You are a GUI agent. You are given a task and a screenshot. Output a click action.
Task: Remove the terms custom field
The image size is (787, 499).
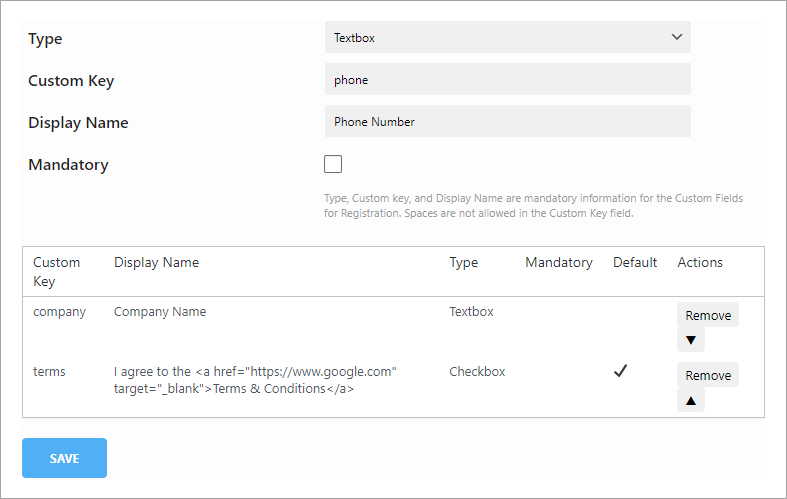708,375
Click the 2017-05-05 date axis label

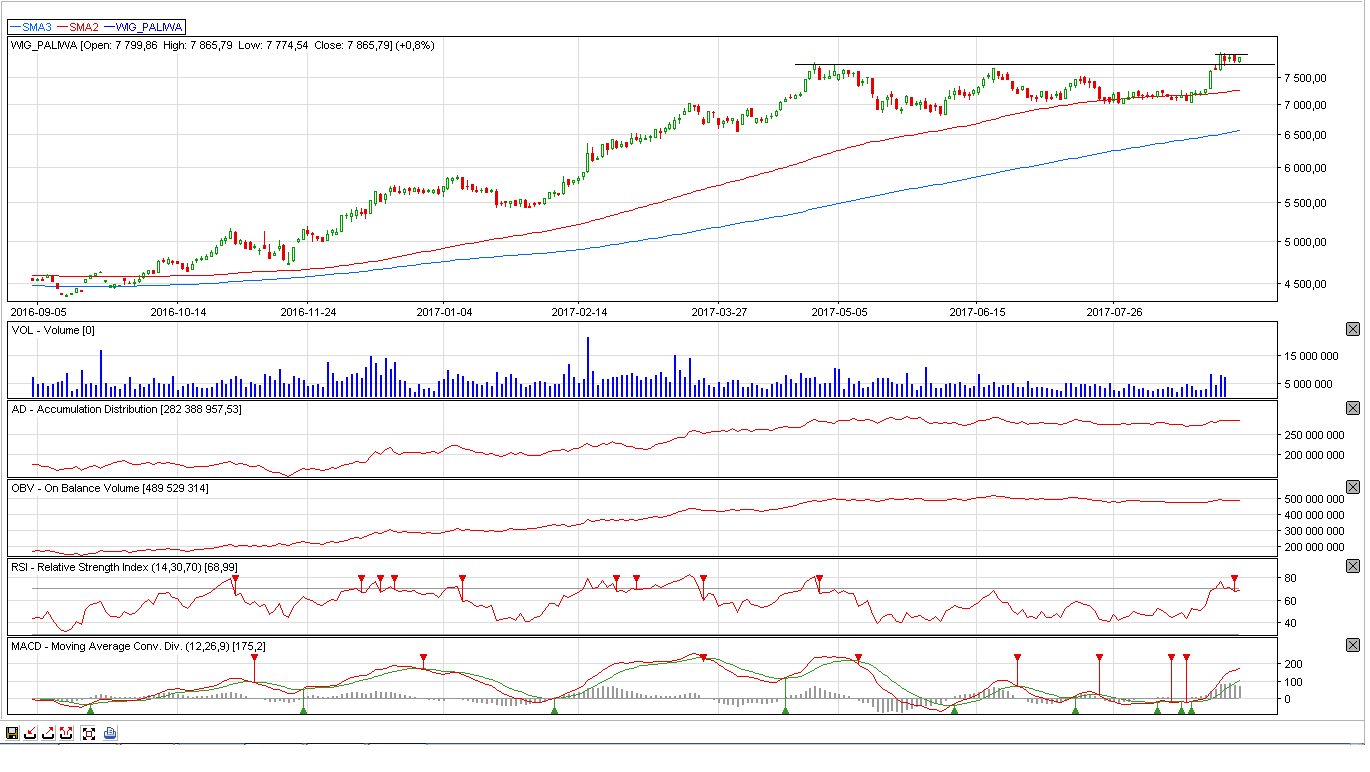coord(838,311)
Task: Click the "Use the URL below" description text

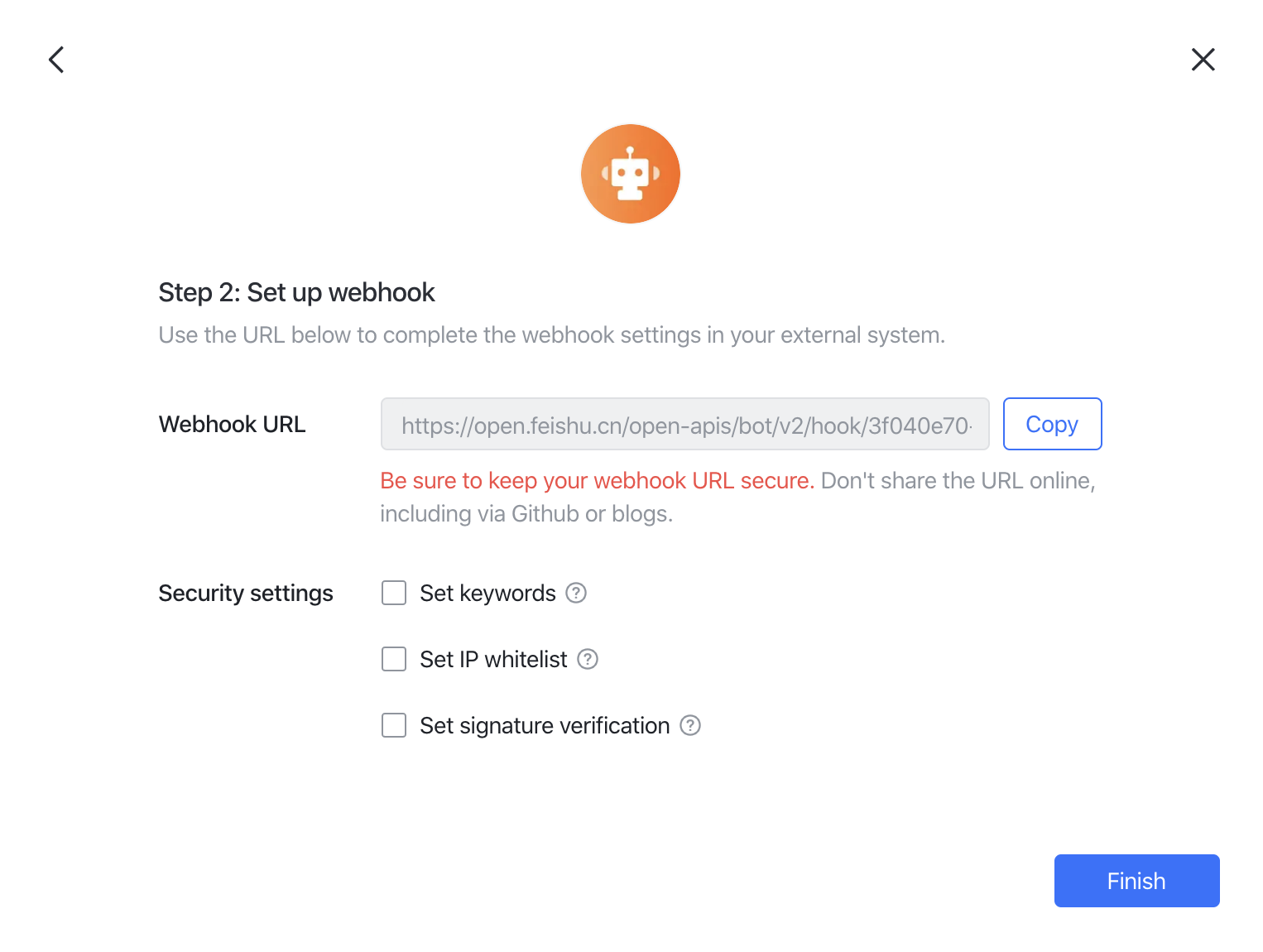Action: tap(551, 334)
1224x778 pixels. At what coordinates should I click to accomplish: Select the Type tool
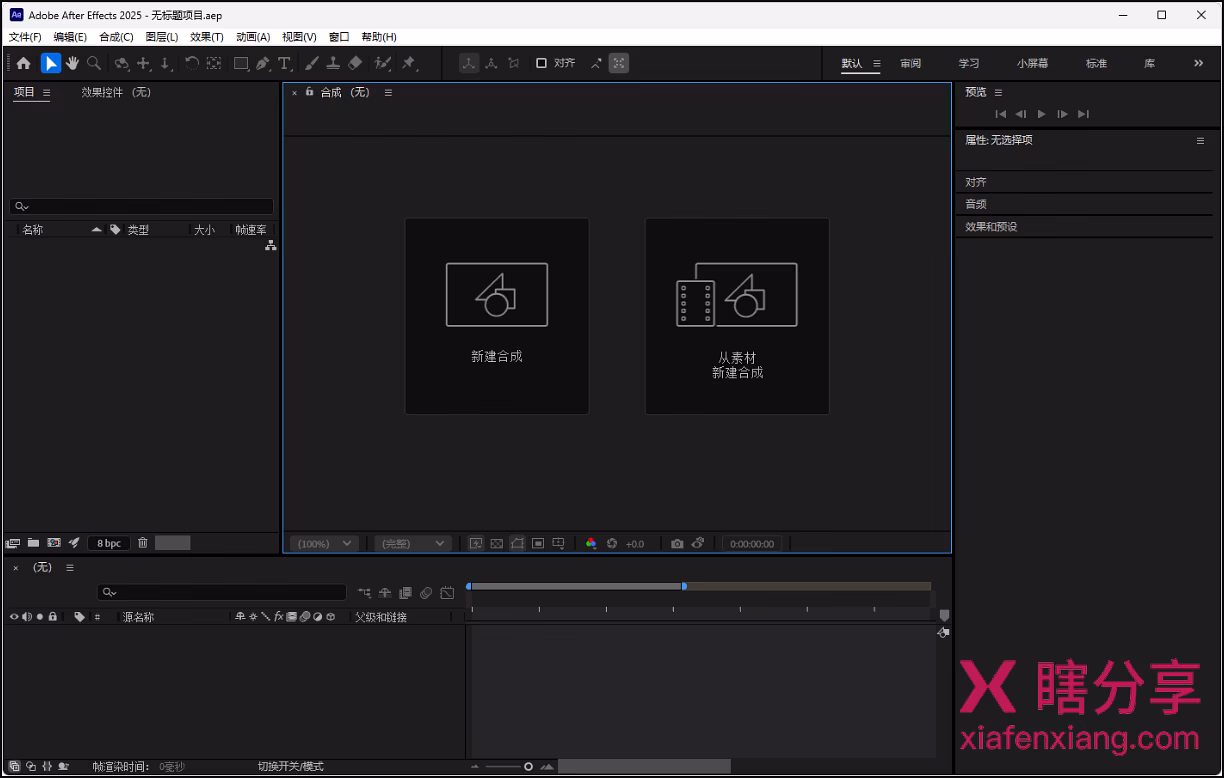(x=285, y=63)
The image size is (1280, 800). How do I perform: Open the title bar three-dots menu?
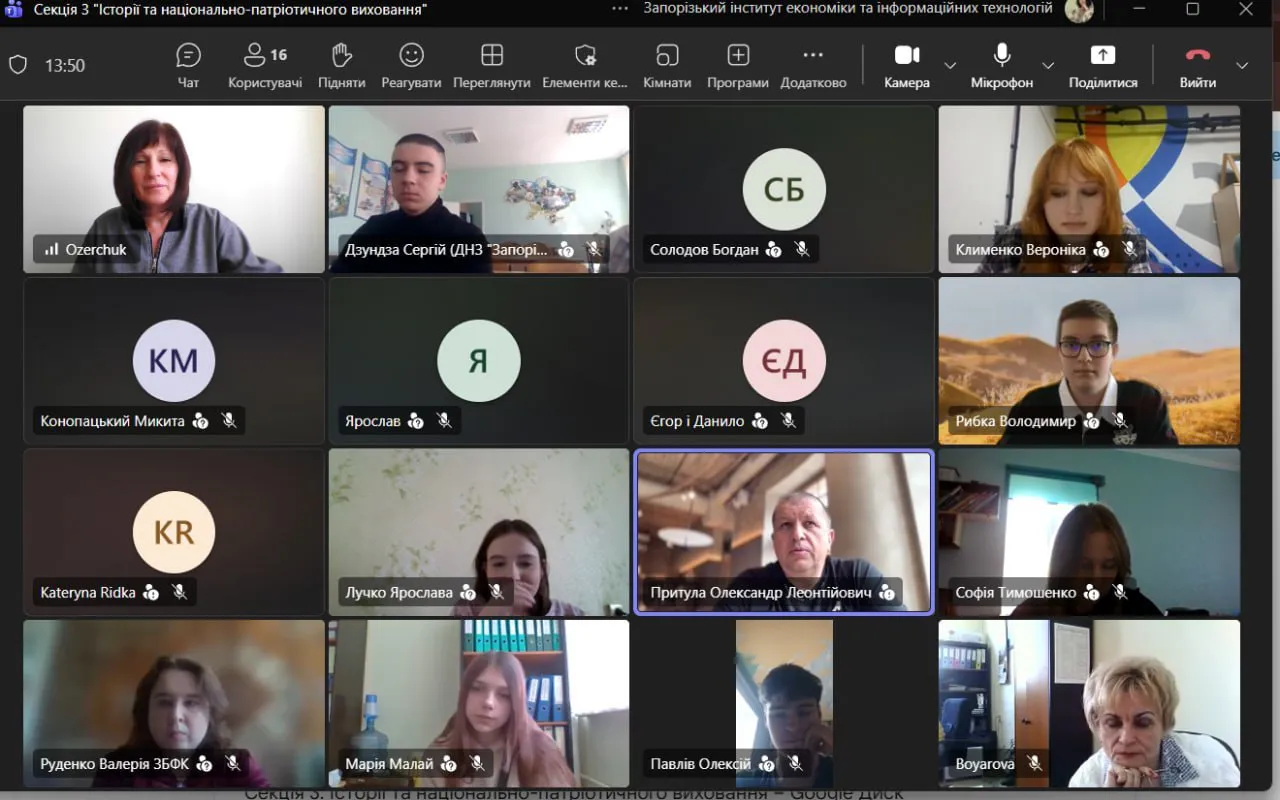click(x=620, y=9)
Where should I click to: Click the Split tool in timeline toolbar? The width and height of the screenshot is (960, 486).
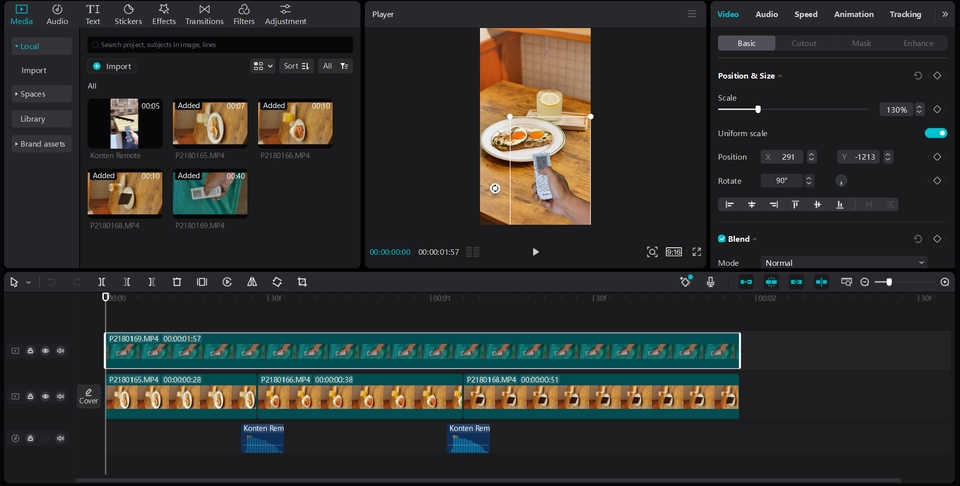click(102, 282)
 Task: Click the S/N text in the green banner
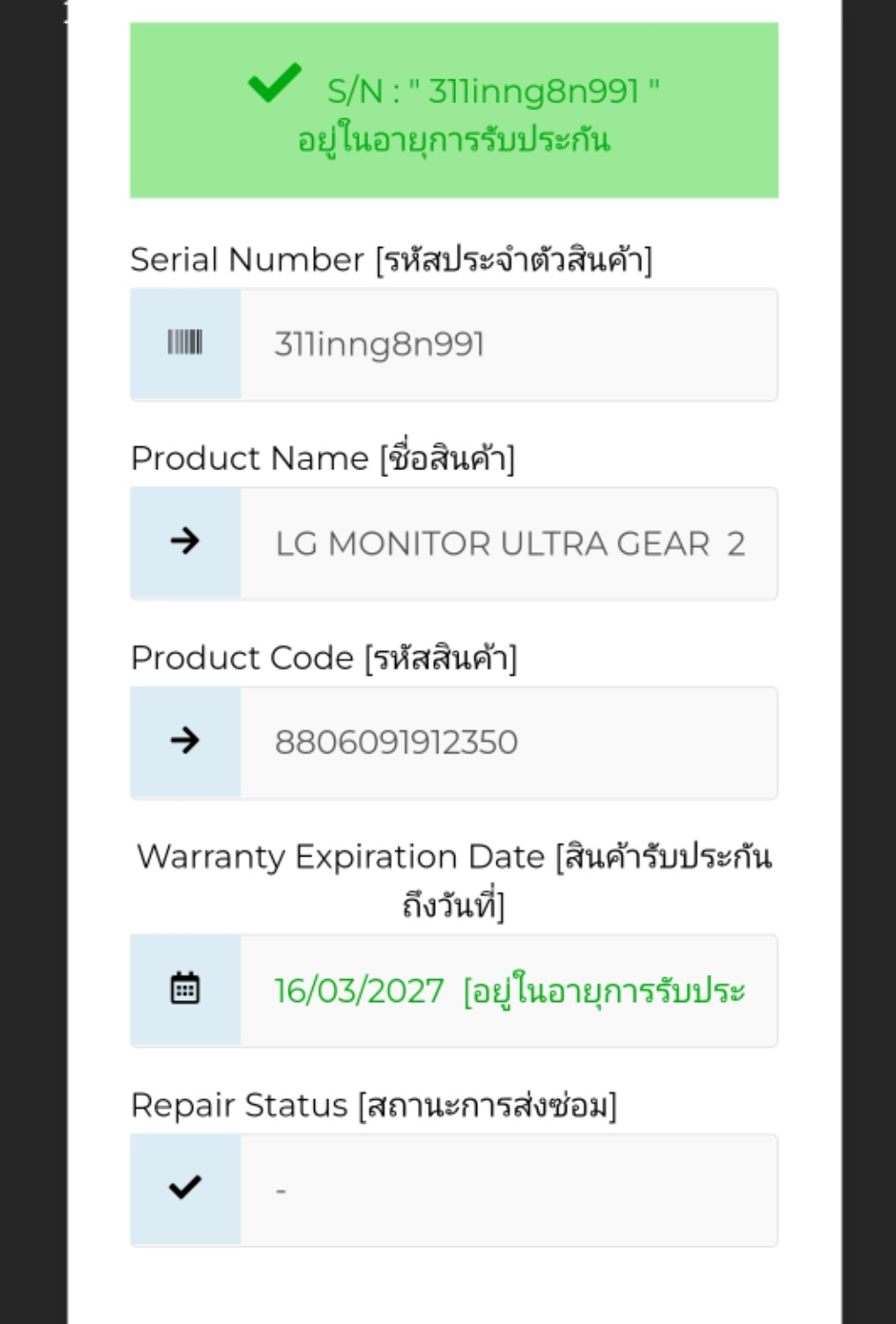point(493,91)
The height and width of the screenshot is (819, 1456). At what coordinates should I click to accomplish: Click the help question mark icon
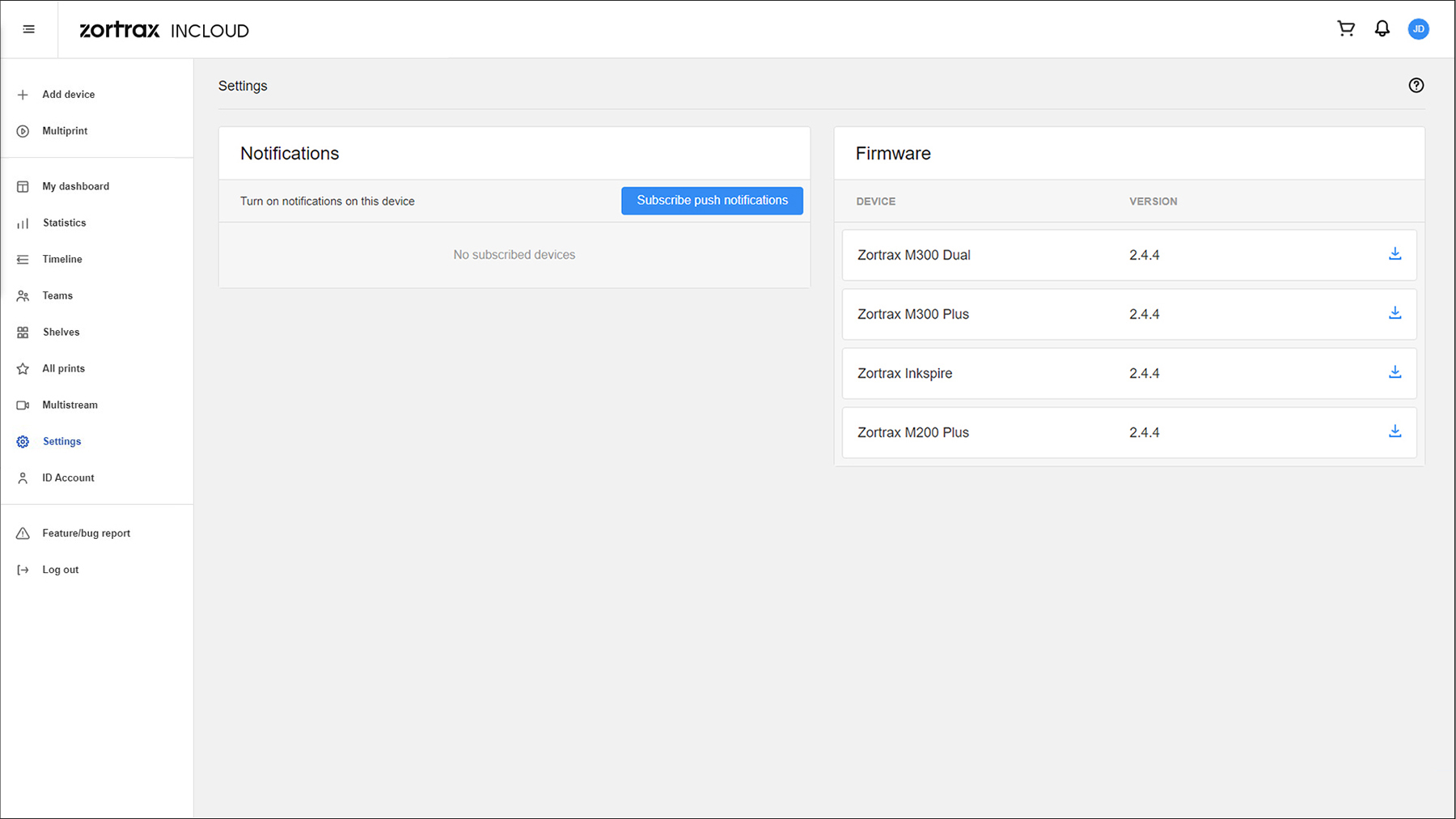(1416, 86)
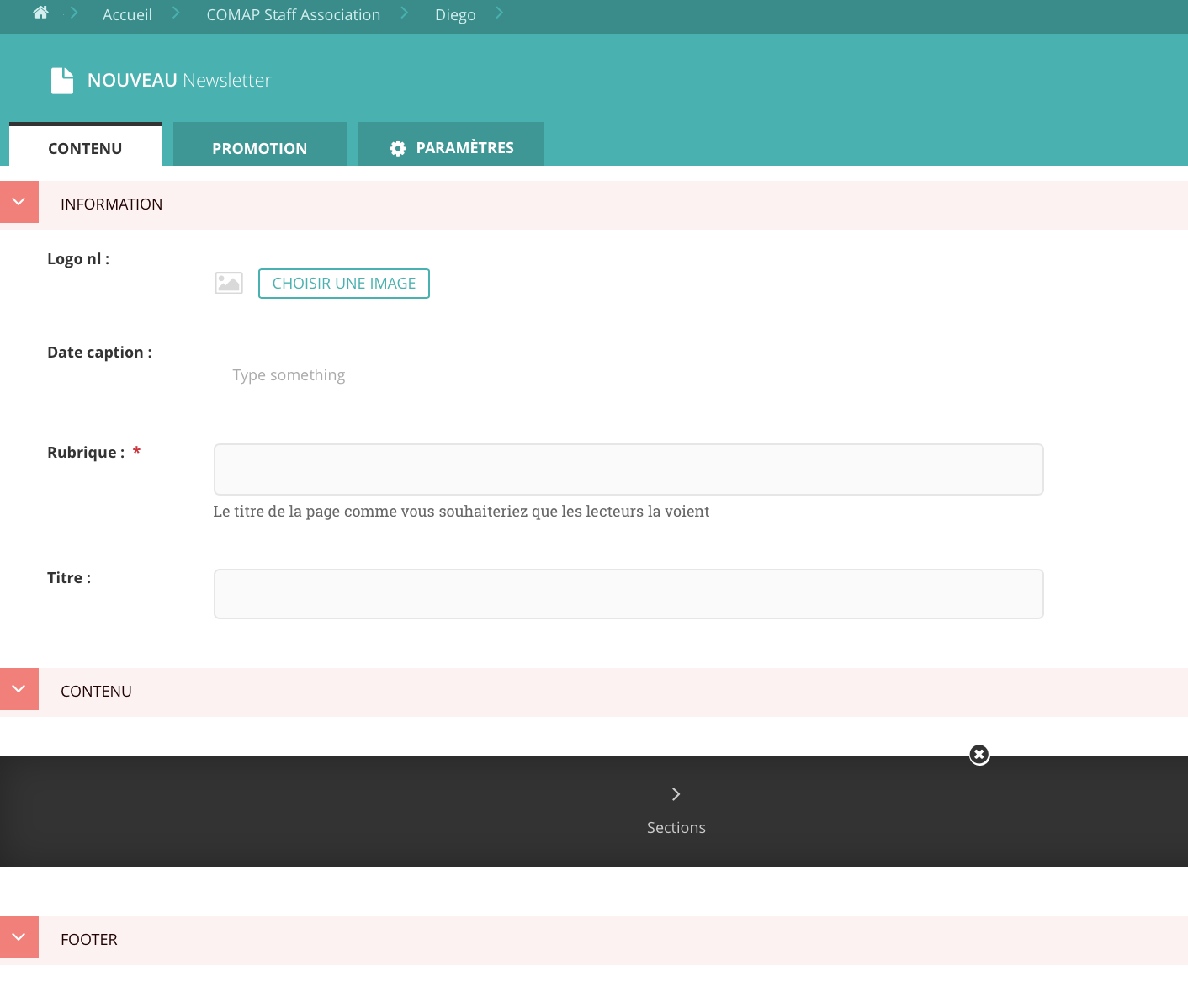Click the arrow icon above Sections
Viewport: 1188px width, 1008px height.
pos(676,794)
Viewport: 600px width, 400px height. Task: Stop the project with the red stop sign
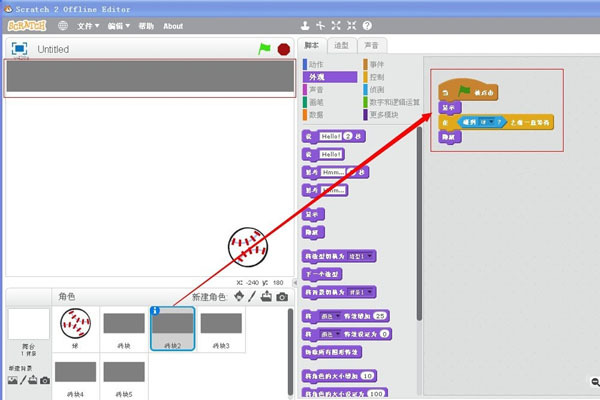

* * * *

Exercise aim:
Your answer must be an exact copy of the records, with every picture left out.

Exercise answer:
You are a GUI agent. You are given a task and a screenshot. Output a click action.
Task: Remove the terms custom field
The image size is (787, 499).
708,375
Click the 2017-05-05 date axis label

coord(838,311)
Task: Click the "Use the URL below" description text

Action: tap(551, 334)
1224x778 pixels. At what coordinates should I click to accomplish: Select the Type tool
(x=285, y=63)
The image size is (1280, 800). How do I perform: Open the title bar three-dots menu?
click(x=620, y=9)
Where should I click to: Click the Split tool in timeline toolbar? The width and height of the screenshot is (960, 486).
click(102, 282)
 Task: Click the S/N text in the green banner
point(493,91)
The height and width of the screenshot is (819, 1456). At what coordinates should I click to accomplish: Click the help question mark icon
(1416, 86)
Click the arrow icon above Sections
Viewport: 1188px width, 1008px height.
pos(676,794)
Viewport: 600px width, 400px height. Task: Stop the project with the red stop sign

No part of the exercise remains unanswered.